Shkodran Mustafi has endured a difficult couple of seasons at the Emirates (Getty Images)‘He is at the right age. He has good experience. He is a very focused player who can play with the ball as well. We have taken a great player but have prepared well for the future.’
Arsene Wenger clearly had high hopes for Shkodran Mustafi after snapping him up from Valencia for £35m towards the end of the 2016 summer transfer window and with good reason considering his status as a World Cup winner with Germany two years before.
On paper, it appeared to be a no-brainer. Arsenal’s issues at centre back had been documented for some time and with Per Mertesacker’s career winding down, signing a player primed to replace him in the German national team appeared a savvy move.
Three years on, though, and Mustafi is still yet to convince anyone that he is the answer to Arsenal’s defensive problems, with a series of high-profile errors undermining his time at the club. A disaster of a performance during Arsenal’s 3-2 defeat to Crystal Palace last month laid bare Mustafi’s shortcomings as he was at fault for all three goals.

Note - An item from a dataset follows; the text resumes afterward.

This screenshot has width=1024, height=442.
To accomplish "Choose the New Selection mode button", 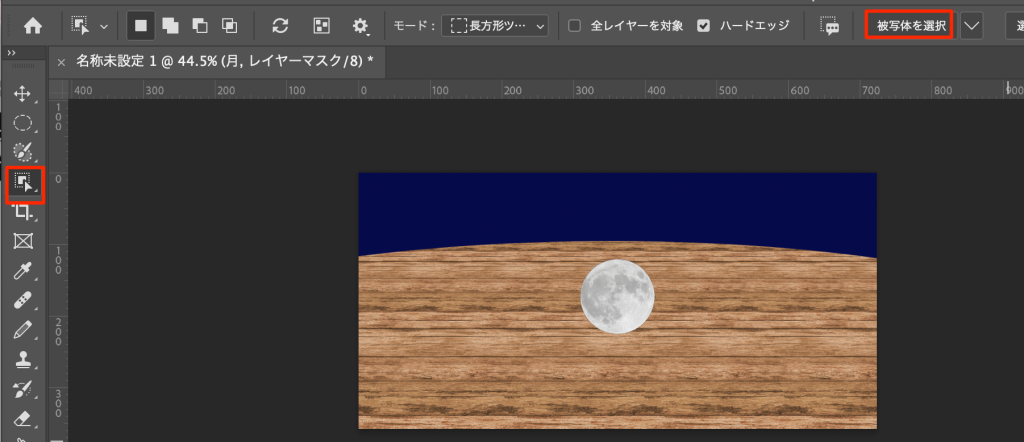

Shkodran Mustafi celebrating with teammates after winning the World Cup in 2014 (Getty Images)After that horror show, Jamie Carragher declared that Mustafi has been a ‘mess’ since he joined the club while Martin Keown dissected each of his errors for the goals in detail, accusing him of losing the runs of Christian Benteke and James McArthur for the first and third goals while making a poor decision for Wilfried Zaha’s strike in between.
According to the Telegraph, several members of Arsenal’s squad have been left ‘baffled’ at Unai Emery’s persistence with Mustafi considering his error-strewn displays this season but the Spaniard launched an impassioned defence of Mustafi after the Palace debacle, insisting that he had been ‘consistent’.
That doesn’t appear to be a widely-shared view with many Arsenal supporters imploring the club to cut their ties with the Germany international. Regardless of his public backing of Mustafi, Emery has a big decision to make over the defender’s future in the summer.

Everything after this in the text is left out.